By Karuga Koinange, Editor-in-Chief
Tuition and fees are slated to rise in the coming fiscal year, according to proposed increases at a Student Government Association (SGA) open forum Tuesday night in the University Union.
Towson University leaders presented their respective department’s proposals, and Vice President for Student Affairs Deb Moriarty and Vice President for Administration and Finance Ben Lowenthal were also in attendance.
The panelists included Athletic Director Tim Leonard, Director of Client Services for the Office of Technology Services Michael Bachman, Associate Vice President of Financial Affairs Robert Campbell, Interim Vice President for Housing and Residence Life Christina Olstad, Associate Provost for Academic Resources and Planning Gary Levy and Associate Vice President of Auxiliary Services Daniel Slattery.
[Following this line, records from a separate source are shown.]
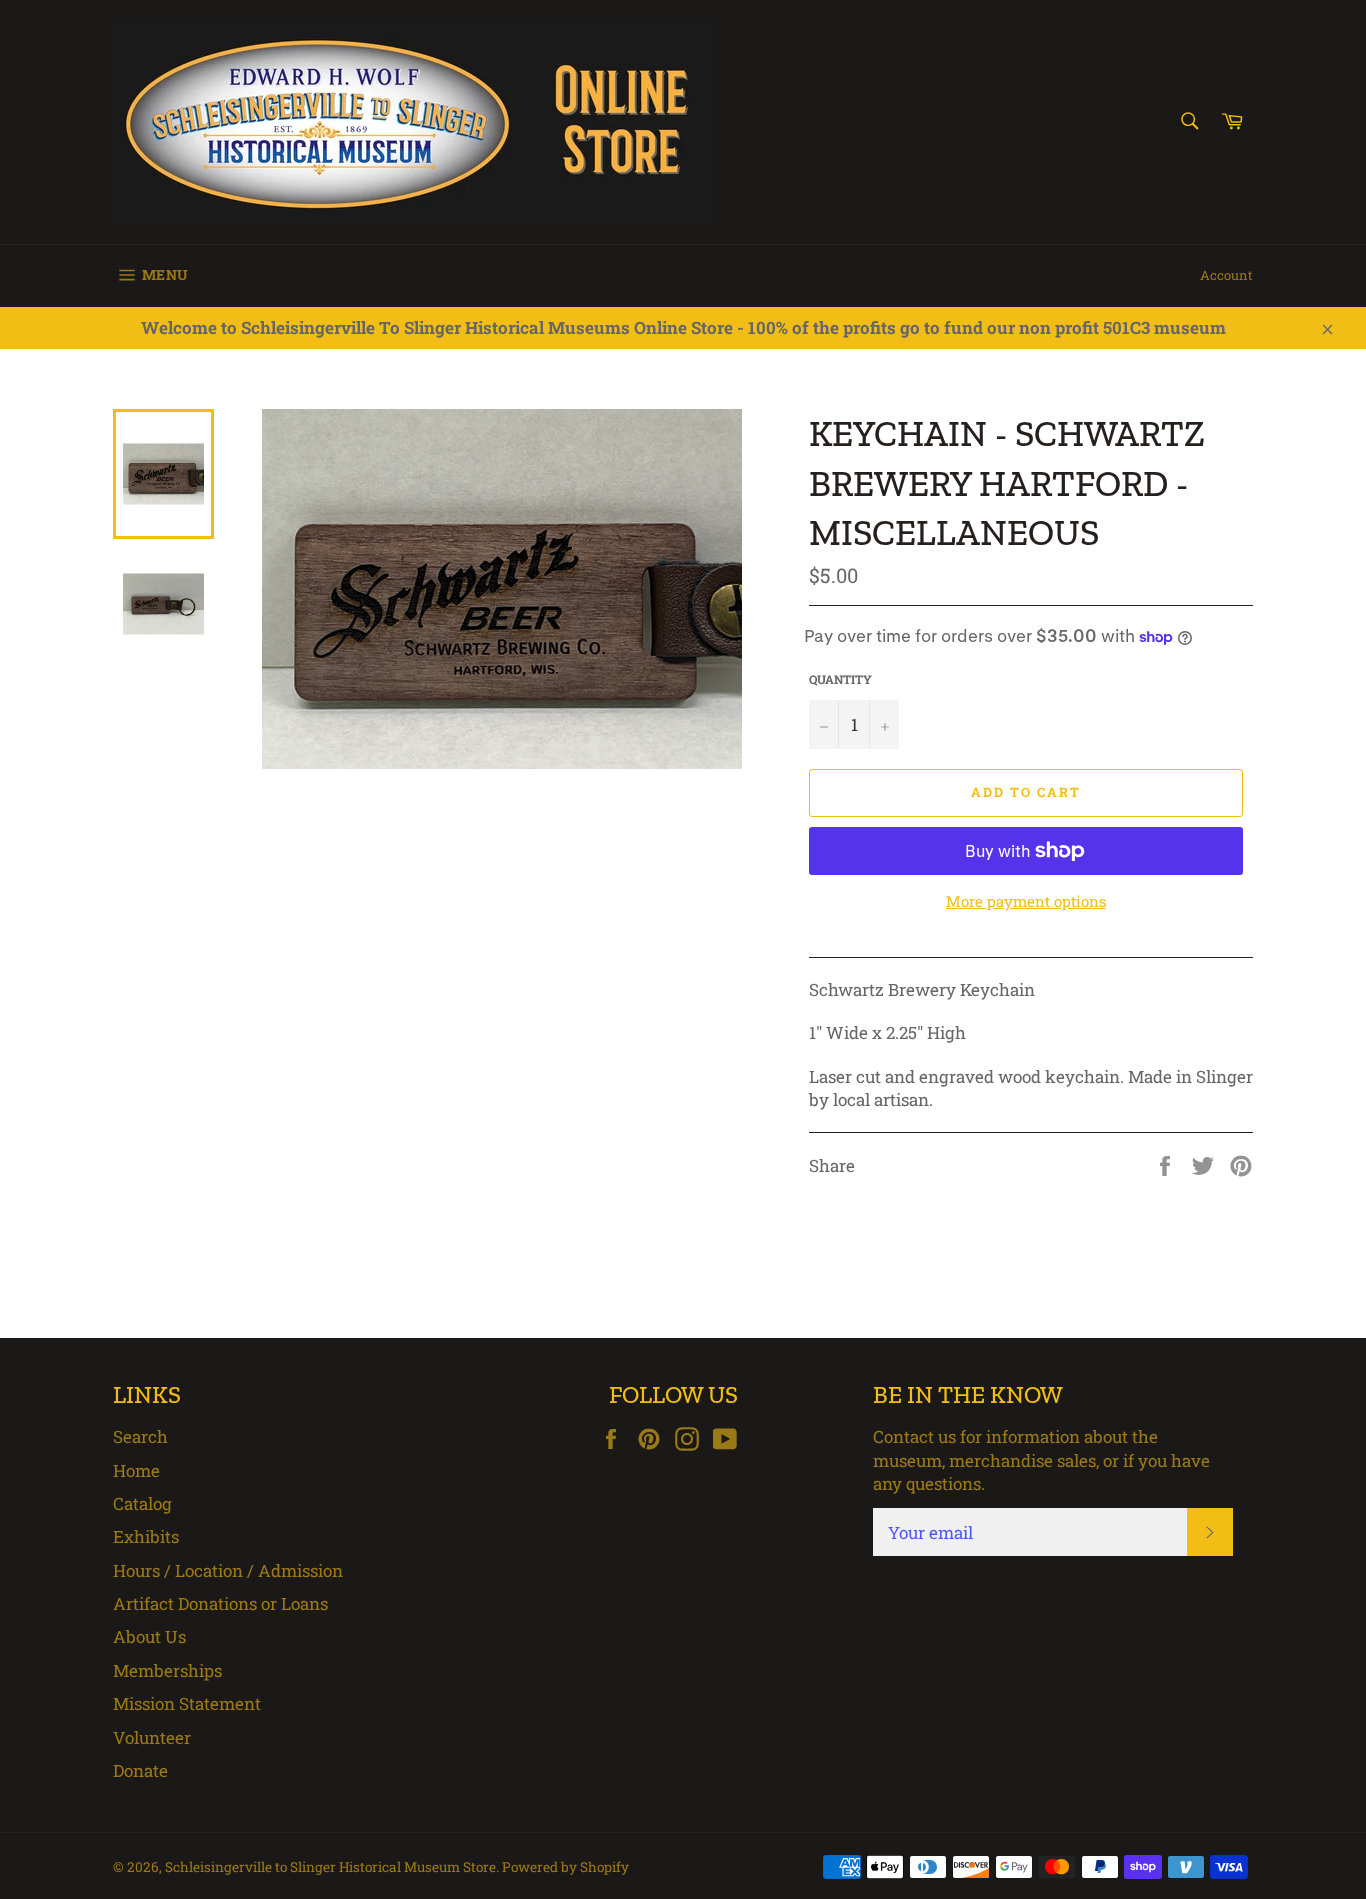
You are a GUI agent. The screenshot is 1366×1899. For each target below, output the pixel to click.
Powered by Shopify (565, 1867)
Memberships (167, 1670)
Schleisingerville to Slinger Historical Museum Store (330, 1867)
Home (136, 1470)
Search (140, 1436)
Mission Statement (187, 1703)
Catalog (142, 1503)
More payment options (1026, 901)
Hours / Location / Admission (228, 1570)
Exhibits (146, 1536)
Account (1226, 275)
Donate (140, 1770)
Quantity (840, 679)
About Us (149, 1636)
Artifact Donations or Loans (220, 1603)
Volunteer (152, 1737)
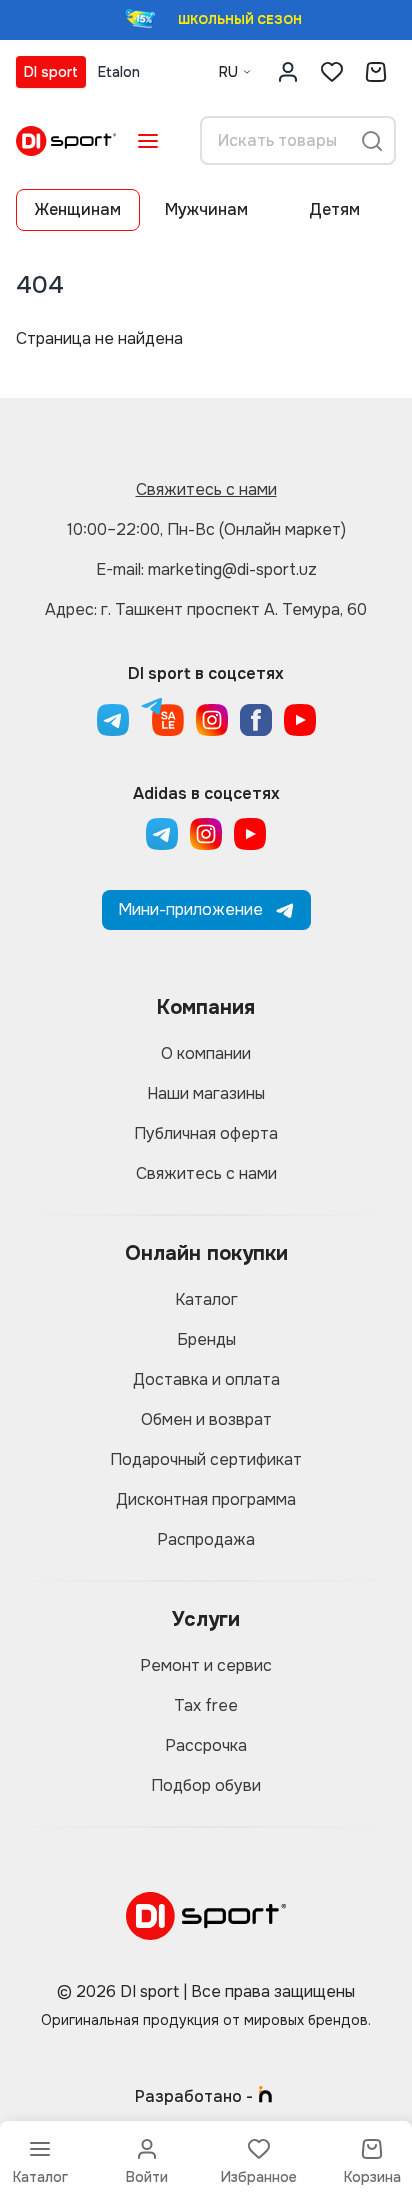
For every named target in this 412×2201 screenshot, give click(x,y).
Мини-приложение (190, 909)
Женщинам (78, 209)
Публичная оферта (206, 1133)
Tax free (206, 1705)
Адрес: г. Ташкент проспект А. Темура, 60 (206, 609)
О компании (206, 1053)
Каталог (206, 1299)
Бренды (206, 1339)
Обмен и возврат (206, 1419)
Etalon (119, 72)
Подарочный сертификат (206, 1459)
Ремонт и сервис (206, 1665)
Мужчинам (206, 209)
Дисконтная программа (206, 1499)
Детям (334, 209)
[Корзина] (376, 72)
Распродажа (206, 1539)
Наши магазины (206, 1093)
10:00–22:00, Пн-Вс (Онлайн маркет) (206, 529)
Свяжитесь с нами (206, 489)
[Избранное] (332, 72)
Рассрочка (206, 1745)
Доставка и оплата (206, 1379)
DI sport (51, 72)
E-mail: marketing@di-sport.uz (206, 569)
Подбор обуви (206, 1785)
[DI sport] (66, 141)
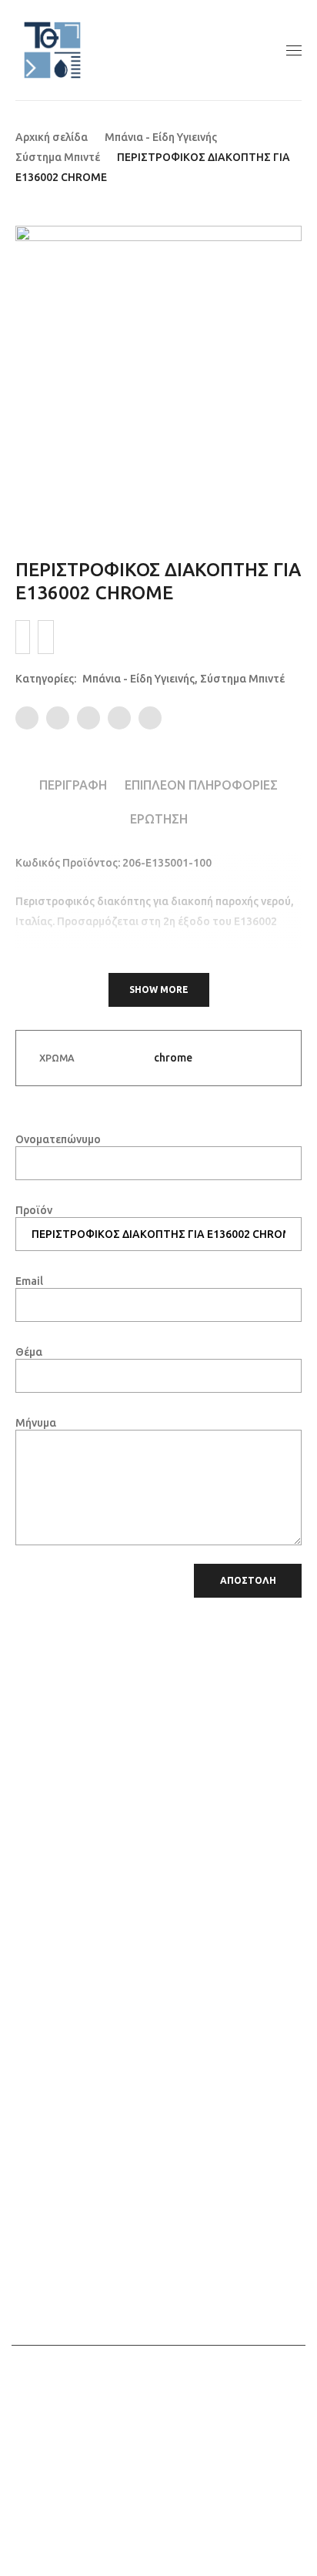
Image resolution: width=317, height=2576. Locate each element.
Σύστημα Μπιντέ (57, 157)
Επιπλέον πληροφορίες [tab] (201, 785)
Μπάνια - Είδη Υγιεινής (161, 137)
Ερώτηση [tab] (159, 819)
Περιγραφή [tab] (73, 785)
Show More (159, 989)
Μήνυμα (35, 1423)
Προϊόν (33, 1210)
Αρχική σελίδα (51, 137)
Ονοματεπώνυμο (58, 1139)
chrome (173, 1058)
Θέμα (28, 1352)
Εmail (29, 1281)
Lowenthal started the event by announcing that each presenter worked tirelessly to keep their proposed increases to a minimum.
Mandatory fees, meaning technology, athletics, auxiliary services and auxiliary construction fees are all set to increase by under six percent.
“We are known to be one of the most efficient universities in the country,” Lowenthal said. “That is part of the theme for the day. We have to increase fees to cover basic costs…I thank the fee owners for keeping the costs as low as possible and keeping the operations as low as possible.”
Technology fees will rise 2.9 percent, going from $103 to $105. This increase provides more funds for computers, software, apps and labor costs for installation.
Bachman said that he looks to add three employees specifically for the role of training students and faculty on Towson’s technology services.
“We want to get somebody in each of our six academic colleges that can work with students with workshops, personal counseling and consulting on how to apply the technology that’s here,” Bachman said.
Athletic fees are set to go up 4.4 percent, rising from $478 to $499. This increase will primarily support scholarship increases and salaries.
“We control neither of those costs,” Leonard said. “The university says ‘tuition and fees are going up by x amount.’ That’s going to affect our budget, so what we’re asking for is help to offset those mandated increases.”
Auxiliary construction fees, which pay for the construction of buildings on campus, building maintenance and debt costs, are set to increase by 5.4 percent. This raises the total cost from $607 to $640, aiding the construction efforts towards the University Union.
“[University Union] will be open in a couple years, but when it does open it will have some nice new features including a Chick-fil-A and Dunkin Donuts,” Campbell said. “Near and dear to you will be a doubling of the student meeting space that’s available, which we sorely need on this campus.”
Slattery addressed the board plans, which include a 3.9 percent increase to parking fees. This catapults the cost of a yearly parking pass from $356 to $369.
This is due to several variables, including cost of living increases, repair and renovation funds towards the Glen Garage and Towsontown Garage, minor repairs around campus and support for the on-campus shuttle system.
According to Olstad, housing and residence prices will jump 2.5 percent across the board based on a five year projection plan that accounts for staff salaries and utility costs.
“We have a bond payment that is going to skyrocket,” she said. “We are building on campus and we are going to renovate our facilities to make sure they are up to standard for students.”
Olstad announced that there are plans to install air conditioning and renovate bathrooms in Scarborough Hall this summer. She also said that the Glen Complex will undergo aggressive renovations, including new air conditioning units and an overall upgrade to the HVAC technology.
The SGA fee is projected to increase from $45 to $49.
“We’re to the limit of money that we can give to student organizations since they are growing and students have more initiatives,” said SGA President Russhell Ford. “With the extra eight dollars, this increase will benefit the entire campus as far as involvement [and] advancement in general.”
Junior communications major Abidemi Warner said she enjoyed the event, but was hoping for more student turnout.
“I wish there was more people here only so that students who are not necessarily in SGA could have a voice and see where their money is going to, why athletics is so expensive, why the technology fee is so expensive and why everything is the price it is,” she said.
Moriarty acknowledged that the event could have gone better, but said she will be working with Lowenthal to modify this process so that students are more included in these discussions throughout the year.
“That’s the longest this has ever lasted which shows that students are mindful of how their money is being applied and are sensitive to the fiscal challenges of the university in terms of increasing costs,” Moriarty said.